Follow up on H that wouldn't start

Charlie M

Well-known Member
Last night I posted how my H suddenly wouldn't start and it had no spark. Got into the problem this morning. Couldn't get a voltage reading on the resistor. Its a 6-12 volt conversion I did way back in 1988.Fortunately I had a spare one on hand and after I put new ends on the wires and hooked it up the tractor started right up as normal.I have 3 tractors converted that way and this is the first resistor I've had go bad.If I ever have to replace the coil its going to be a 12V coil and get rid of the resistor - its just one more thing that can go bad.
 
(quoted from post at 07:42:22 06/15/14) Last night I posted how my H suddenly wouldn't start and it had no spark. Got into the problem this morning. Couldn't get a voltage reading on the resistor. Its a 6-12 volt conversion I did way back in 1988.Fortunately I had a spare one on hand and after I put new ends on the wires and hooked it up the tractor started right up as normal.I have 3 tractors converted that way and this is the first resistor I've had go bad.If I ever have to replace the coil its going to be a 12V coil and get rid of the resistor - its just one more thing that can go bad.

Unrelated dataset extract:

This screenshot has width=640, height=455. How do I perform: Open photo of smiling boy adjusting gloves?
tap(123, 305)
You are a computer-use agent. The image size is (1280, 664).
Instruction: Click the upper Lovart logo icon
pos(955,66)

My thoughts exactly. In fact, if I were to do a 12 volt conversion today, I would toss the ballast resistor and go with an internally resisted 12 volt coil.
 
Depends on the model of tractor. If it has provisions on starter to by pass resistor for starting you will have a better system using the external resistor. That is why IH and many other manufacturers do it that way.
 
I only have one around here with a resistor. I bought it that way and have just been too lazy to fix it. Seems like another place for the wasps to build a nest.
 
(quoted from post at 10:15:33 06/15/14) Depends on the model of tractor. If it has provisions on starter to by pass resistor for starting you will have a better system using the external resistor. That is why IH and many other manufacturers do it that way.

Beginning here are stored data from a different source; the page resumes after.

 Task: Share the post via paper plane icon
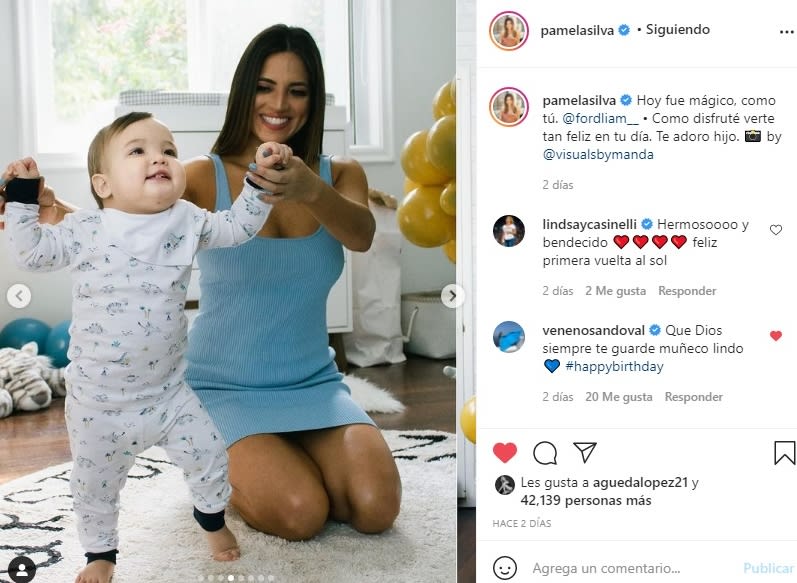point(585,452)
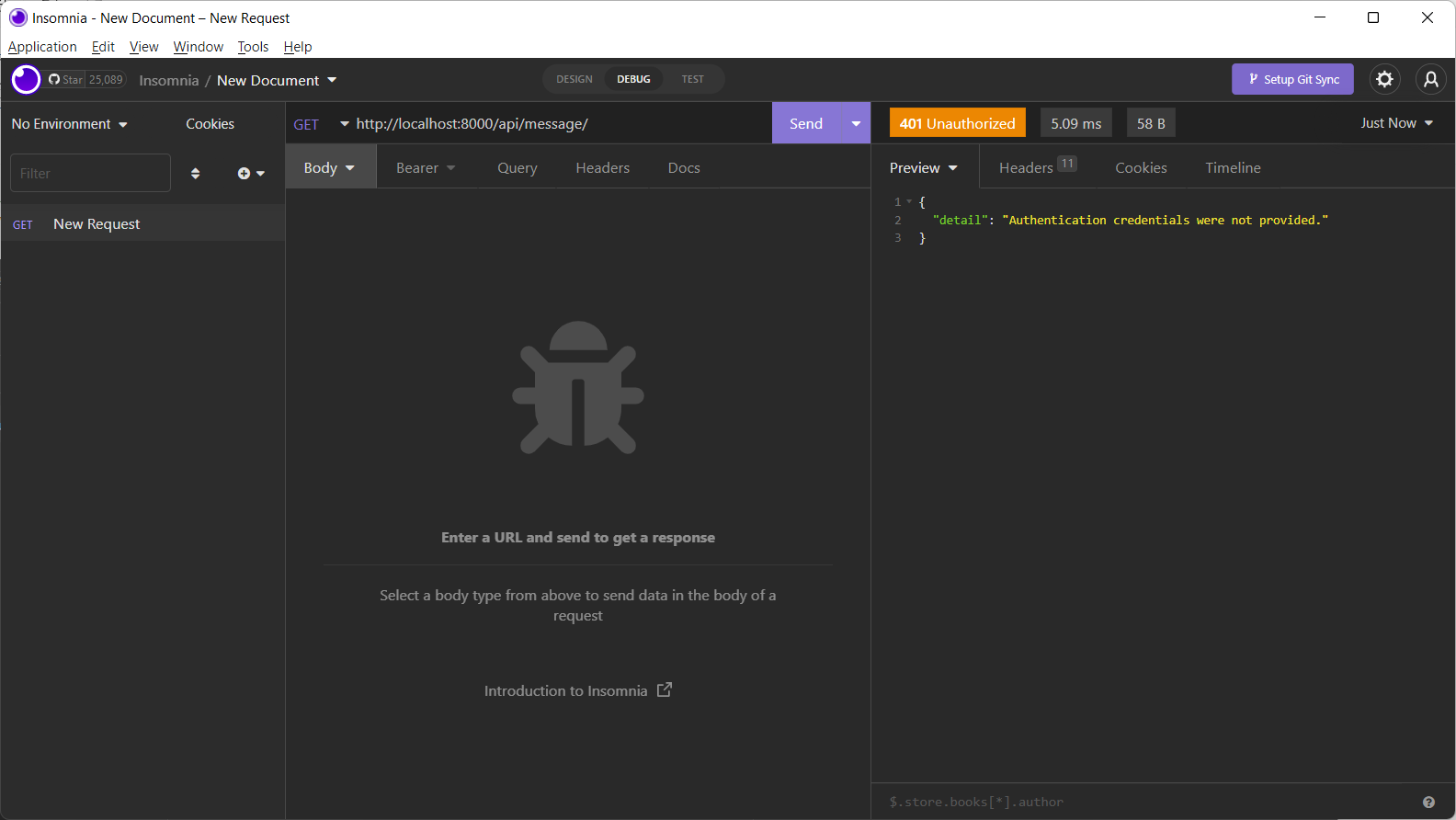The image size is (1456, 820).
Task: Click the sort order arrows icon
Action: point(195,173)
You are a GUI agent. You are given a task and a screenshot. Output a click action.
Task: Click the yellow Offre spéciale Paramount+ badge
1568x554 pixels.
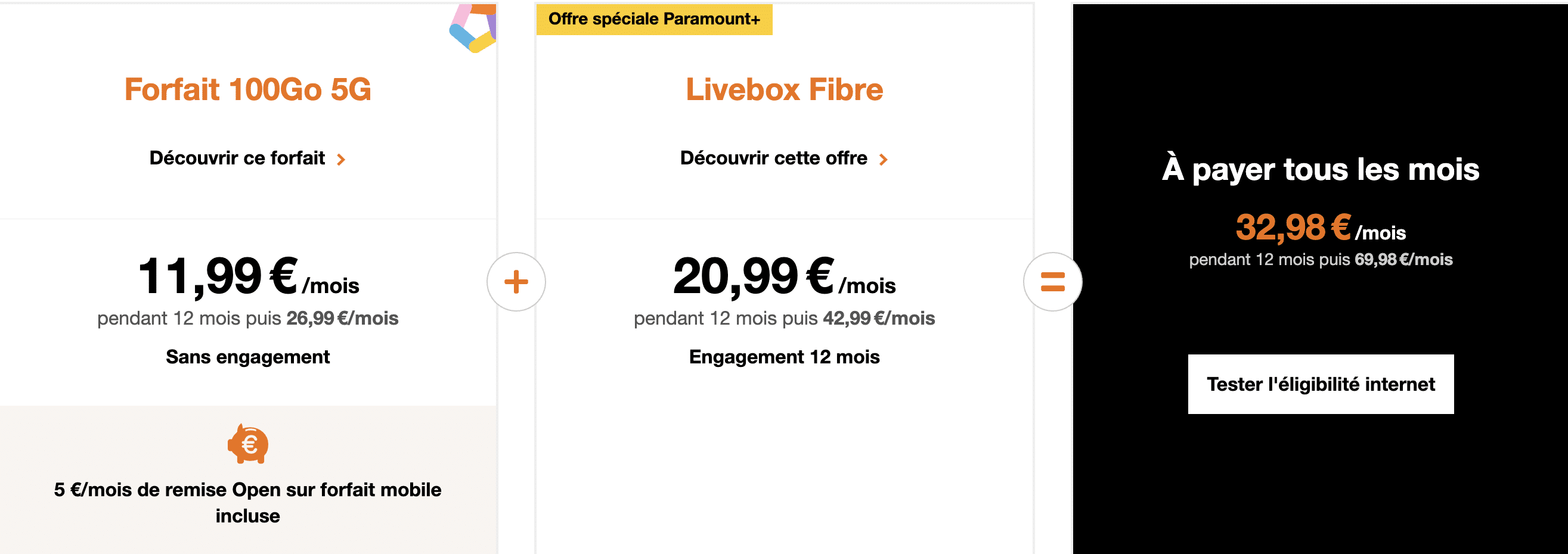coord(655,19)
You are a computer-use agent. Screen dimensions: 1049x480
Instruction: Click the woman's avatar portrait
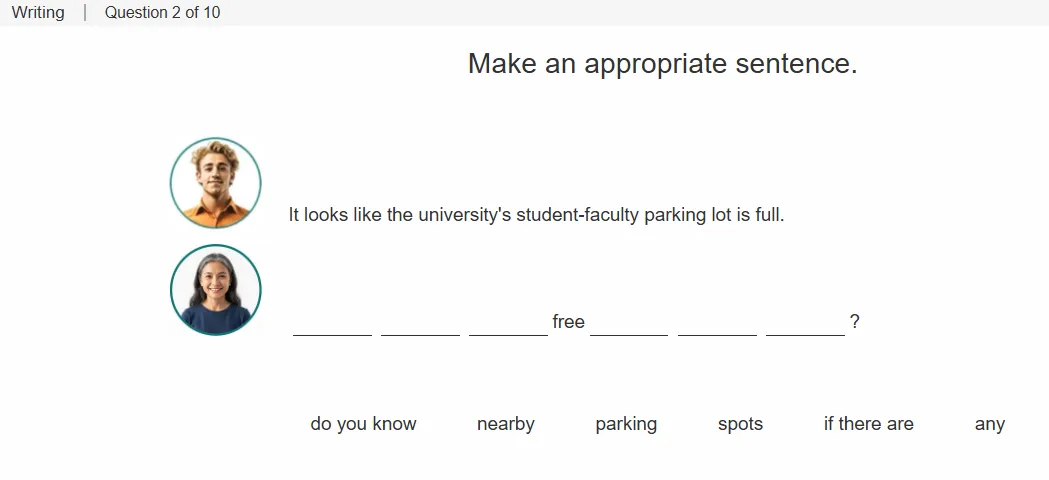tap(215, 290)
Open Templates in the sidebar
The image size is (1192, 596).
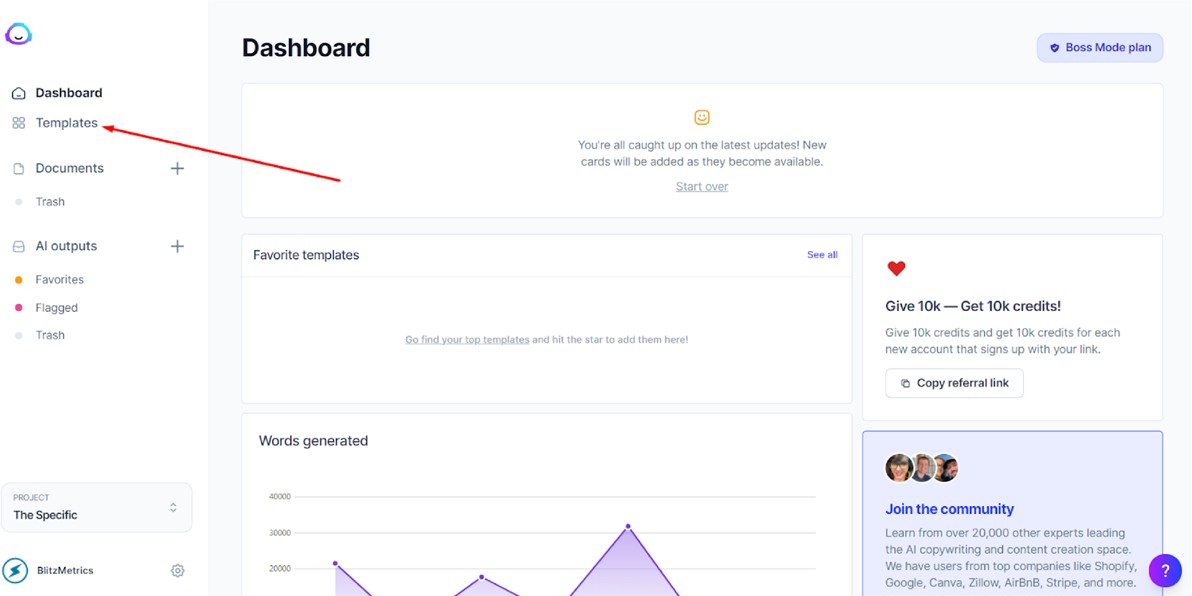(66, 123)
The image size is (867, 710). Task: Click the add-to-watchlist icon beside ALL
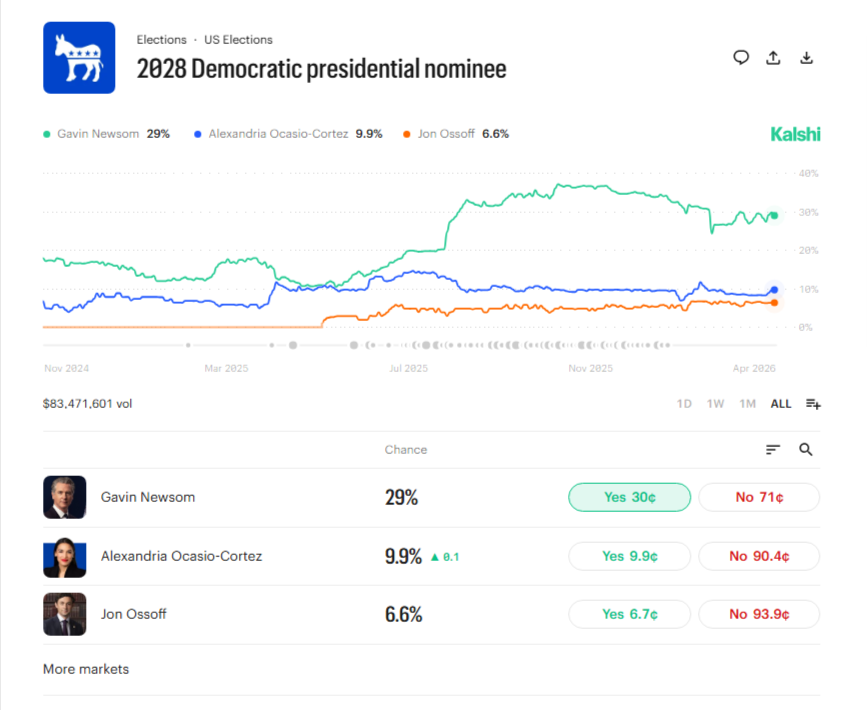812,404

Why is it a "better system?"

The reason for the 12V bypass is because the voltage drops, sometimes dramatically, when you are cranking over the larger engines. A 6V coil will not fire on 4V, but it will fire on 10V.

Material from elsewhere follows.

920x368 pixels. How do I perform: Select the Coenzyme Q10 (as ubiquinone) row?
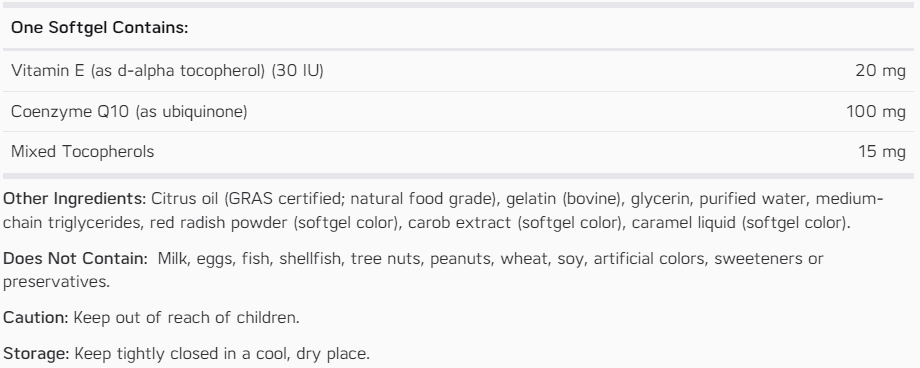click(x=458, y=112)
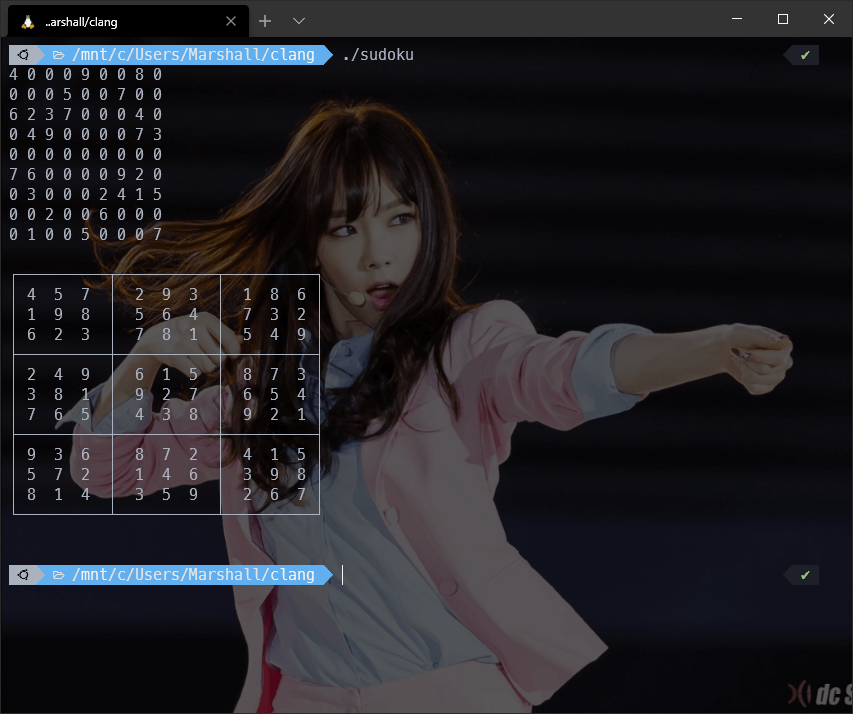853x714 pixels.
Task: Click the shell icon on the bottom prompt line
Action: tap(22, 575)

Keeping the coil 6V and bypassing the resistor during starting was just a hack by IH to keep from having to put in a bigger battery and cables that could handle the job.
 
So how good is a 12 volt coil firing when the cranking voltage drops to 9 volts. With the bypass and a resistor a 6 volt coil will give you a much hotter starting spark at that 9 volt input. IH surely wasn't the only one to go the resistor route versus straight 12 volt coil.